After a wicked sleazy photographer toots his terminal toot we observe Lee 'I'll backdoor this scum' Majors II unflinchingly take down heavily armed Chicano gang bangers with extreme prejudice, coldly culling them like some skell excising, stonewashed jean-clad surgeon! With cerebral, Chan and hot-headed Houston bustin' heads and kickin' down doors, this Zen, martial arts cop and his retrograde, pistol packin' partner soon discover that the source of all this toxic gear is strongly linked to Hong (William Ghent) evil, Machiavellian kingpin of Chinatown and one of the major importers of drugs.

Infrequently recalled these days 'Chinatown Connection' is a rumbustious mismatched cop actioner that is ably festooned with plentifully roustabout scenes of gung ho action, amusingly generic chitchat, no less prototypical, bullet-ready thugs, and while it occasionally lags it's certainly not without some exhilaratingly thick eared fight-flick charm! Lee Majors II is a handsome, round housing pug, and his partner, master pugilist, Bruce Ly gets the girl, Missy, none other than super B-Movie princess Brinke Stevens! Ouellette's 'Chinatown Connection' excitingly concludes with a resolutely grand chop-sockingly crazy finale betwixt sensei, Chan and mean alpha dog thug Tony (Fitz Houston), with additional B-Movie bonus points earned for arbitrary usage of a home-invading Ninja! Right on!!!!

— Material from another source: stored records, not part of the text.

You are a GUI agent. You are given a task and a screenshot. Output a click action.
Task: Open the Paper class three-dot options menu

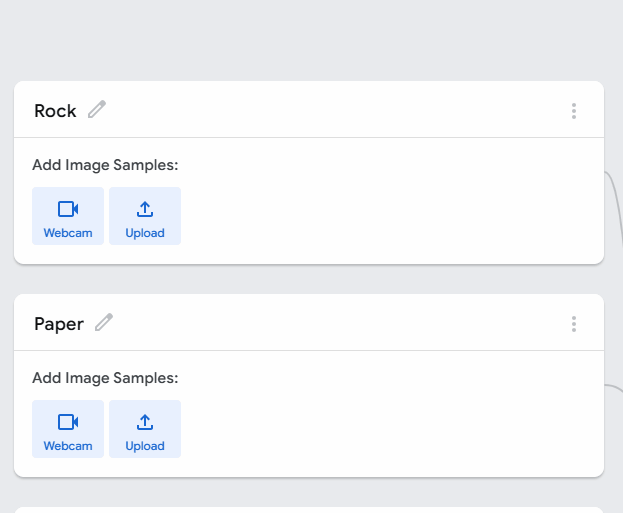click(574, 324)
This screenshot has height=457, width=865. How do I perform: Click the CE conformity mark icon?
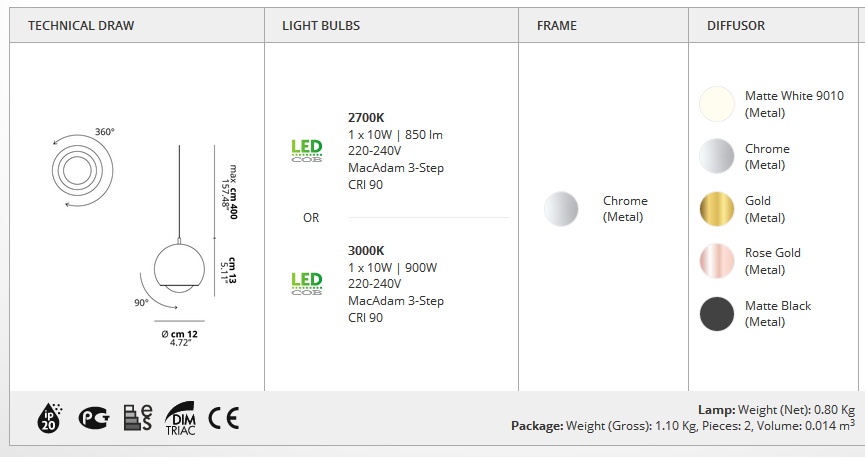pyautogui.click(x=224, y=418)
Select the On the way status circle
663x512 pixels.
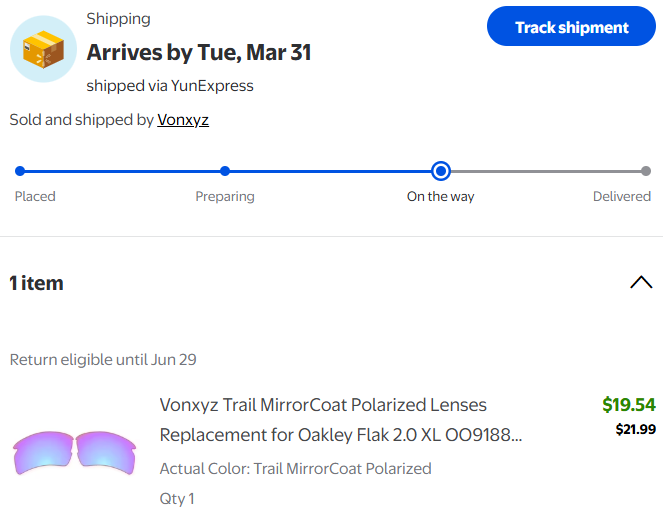click(441, 171)
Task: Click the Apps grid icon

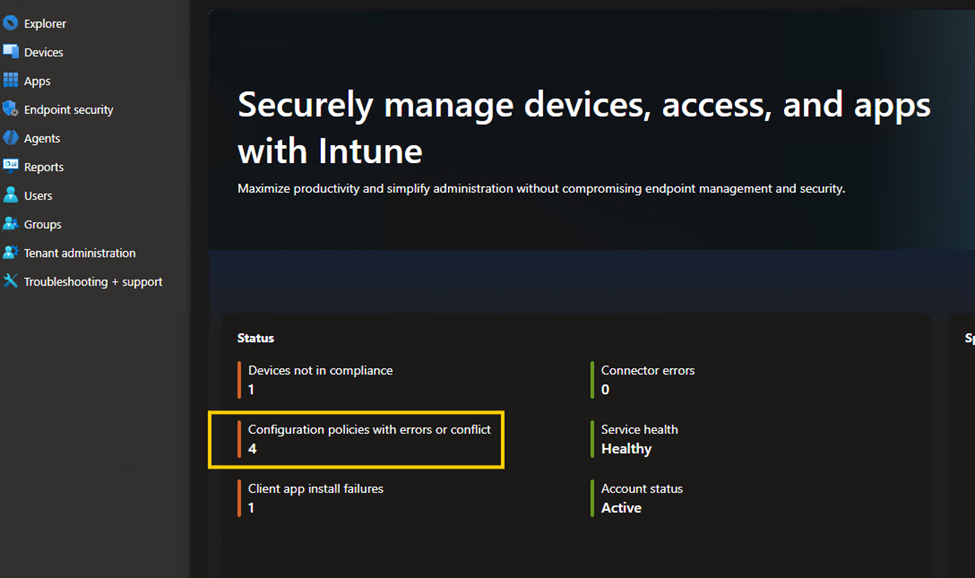Action: 11,81
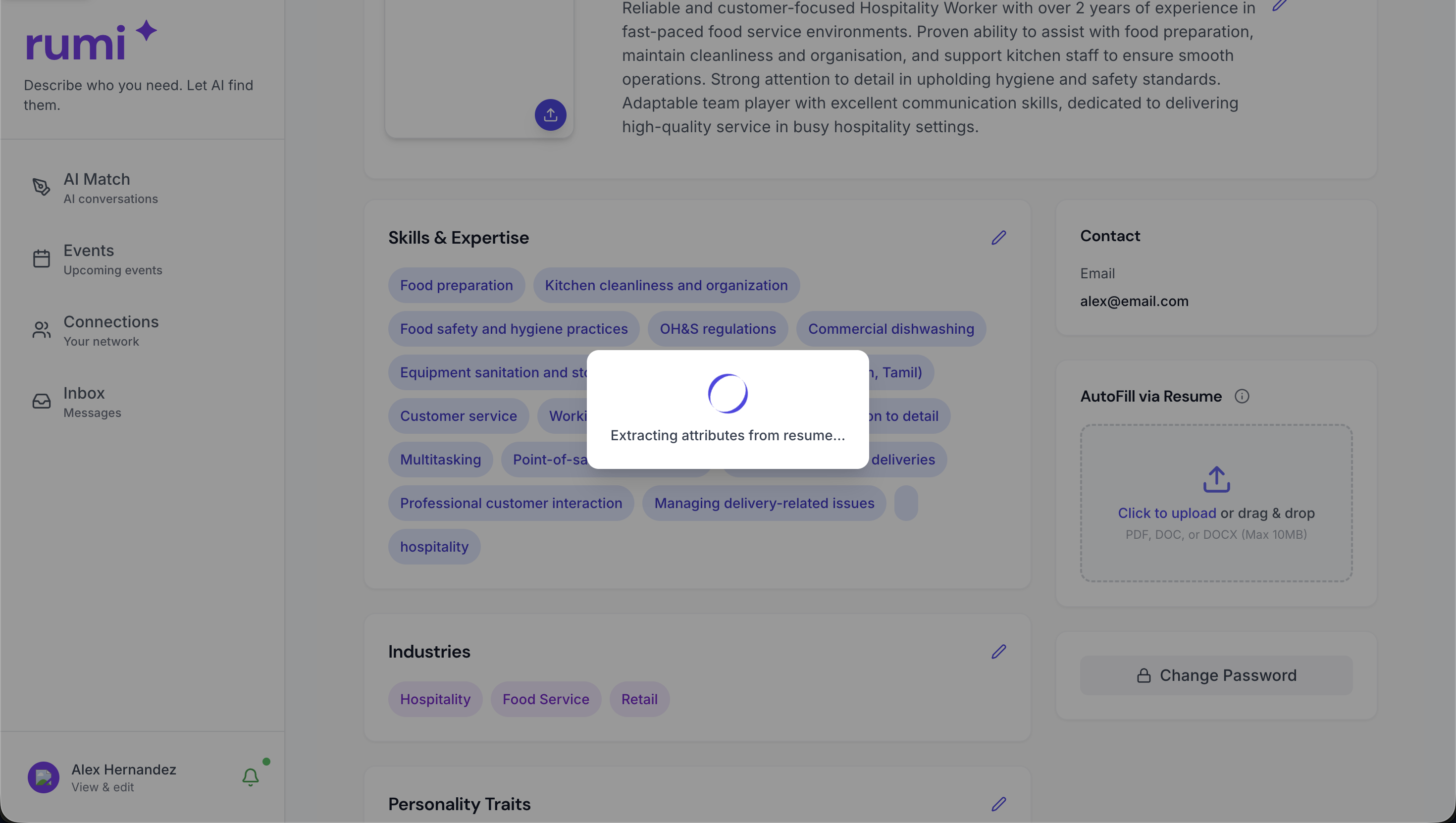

You could superglue, Arnie, Stallone and, Statham together and this pair of ill-matched righteously enraged, justice-seeking, dope-dealer destroying, hellaciously hardcore cops would power through those old Hollywood lags like overripe cheese! Capable filmmaker, Jean-Paul Ouellette has produced a solid low budget action-fest that deserves more love, with additional B-Movie bonus points earned for arbitrary usage of a home-invading Ninja! Right on!!!!!!! And heroically handsome moustache-wearing Majors II is one honey sweet slice of sugary man-cake, and I can imagine there are a goodly many ladies and no less goodly gentlemen who would like to see more of him, if ya' know what I mean?????? AROOOOOOOO!!!!!!